Tarea
Prosigue el texto sobre el derecho en la España medieval y el camino hacia la unidad, empezando justo después de su última oración.

Texto proporcionado
-------------------------
El mapa jurídico de la España medieval era el de un verdadero archipiélago de leyes y costumbres, extendiéndose desde los pactos privados impuestos por los señores feudales, a las costumbres compartidas por muchos habitantes sobre una base local, a las decisiones judiciales y a las decisiones de los reyes. Pero este mosaico también tenía que incluir, dada la naturaleza tricultural de Iberia, los estatutos propios de judíos, mozárabes, mudéjares, etc. De este abigarramiento, sin embargo, emergió una constelación de derechos locales y derechos de los reinos; los primeros identificados con el vínculo feudal, privado, mientras que los segundos se oponían a él. La transformación de ese vínculo en derecho público le dio a los reinos una fuerza añadida, pues fueron los campeones de un regreso al derecho romano y a la lealtad jurídica debida a un solo gobernante tradicional y a las instituciones públicas. Una vez más, fue Alfonso el Sabio quien, gracias a su compilación de las leyes de España, Las siete partidas, le dio su más importante impulso, desde San Isidoro, a la restauración de la tradición legal romana. La recepción del derecho romano y del pensamiento político aristotélico a través del rey Alfonso, la sustitución gradual de las jurisdicciones feudales en materia de justicia, impuestos y fuerzas armadas, por los reyes de Castilla, Aragón y Navarra, y su política tendiente a renovar la nobleza privilegiando a sus propios aliados, preparó el escenario, a pesar de las tormentosas pugnas de la sucesión y las rivalidades dinásticas, para la España unificada del siglo XV.

Hacia la unidad

Cuando las fronteras internas de España dejaron de moverse, entre 1280 y 1480, los límites entre cada reino pudieron al cabo establecerse con claridad. La lucha de los reinos contra el feudalismo había significado dos cosas: primero, que el poder del rey debía imponerse sobre todo el territorio; y segundo, que los habitantes de cada territorio deberían lealtad al rey. Con este propósito, los reyes, como hemos visto, intentaron proteger las libertades de las ciudades y de los ciudadanos. Pero, en verdad, su interés consistía en cambiar el estatuto de cada persona, de vasallo de un señor al de sujeto de un rey, en tanto que a las ciudades les interesaba consagrar el estatuto ciudadano. La gobernación monárquica se estableció en una sola ciudad capital, en vez de errar por todos los territorios de la Reconquista. Se creó una burocracia real, y el representante del rey, el corregidor, ordeñó los impuestos en cada localidad.
-------------------------
Datos recopilados
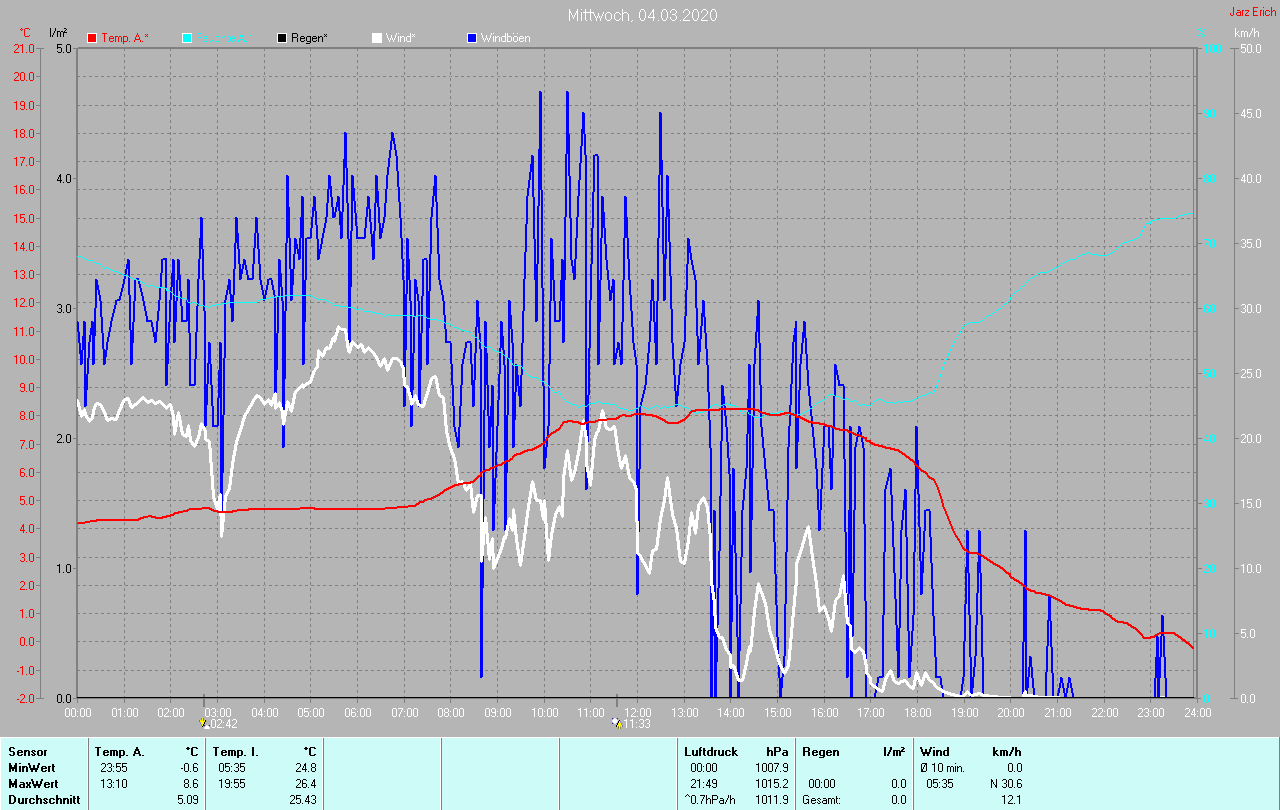
Task: Click the 24:00 time axis label
Action: click(1197, 712)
-------------------------
Resultado final
Sin embargo, los plenos poderes del derecho romano, plenitudo potestatis, fueron minados de manera severa por la inestabilidad política y las luchas dinásticas que acosaron a España tanto como la peste que apareció en 1348, durante el reino de Pedro el Cruel, quien heredó el trono de Castilla a la edad de 15 años, combatió a quince hermanos bastardos, fue dominado por su amante María Padilla, quien lo alentó a cometer fratricidio, hasta que finalmente, un día de invierno, en una tienda de campaña en las afueras de Montiel, Pedro luchó cuerpo a cuerpo con su hermano Enrique, pereciendo cuando Enrique le clavó el puñal en el corazón.

El triunfo de Enrique estableció a la familia de Trastamara en el trono de Castilla. Los efectos de este acontecimiento serían duraderos, pues a través de este linaje se escenificaría la lucha dinástica final, que, significativamente, sería también una batalla entre la nobleza y la monarquía para establecer los derechos de la sucesión castellana.

Juan II de Castilla, bien parecido pero débil, permitió que el gobierno fuese administrado por un sujeto autoritario y sin escrúpulos, Álvaro de Luna, quien fue ejecutado por órdenes de la reina, quien en seguida aseguró la sucesión para su hijo, el impotente Enrique IV, de quien se sospechaba que tenía una hija procreada por un noble llamado Beltrán de la Cueva y que, conocida ella misma como “la Beltraneja”, fue proclamada heredera de la Corona por el rey, su padre putativo, sólo para enfrentarse a la voluntad opuesta de los nobles, quienes escogieron e impusieron a la hermana del rey, Isabel de Castilla, como reina.

Inteligente, enérgica, intolerante, animada por sueños de fe y de unidad, pero totalmente ajena al sueño de la diversidad cultural, Isabel contrajo matrimonio con el rey de Aragón, Fernando, en 1480, sellando de esta manera la unión de Castilla y Aragón.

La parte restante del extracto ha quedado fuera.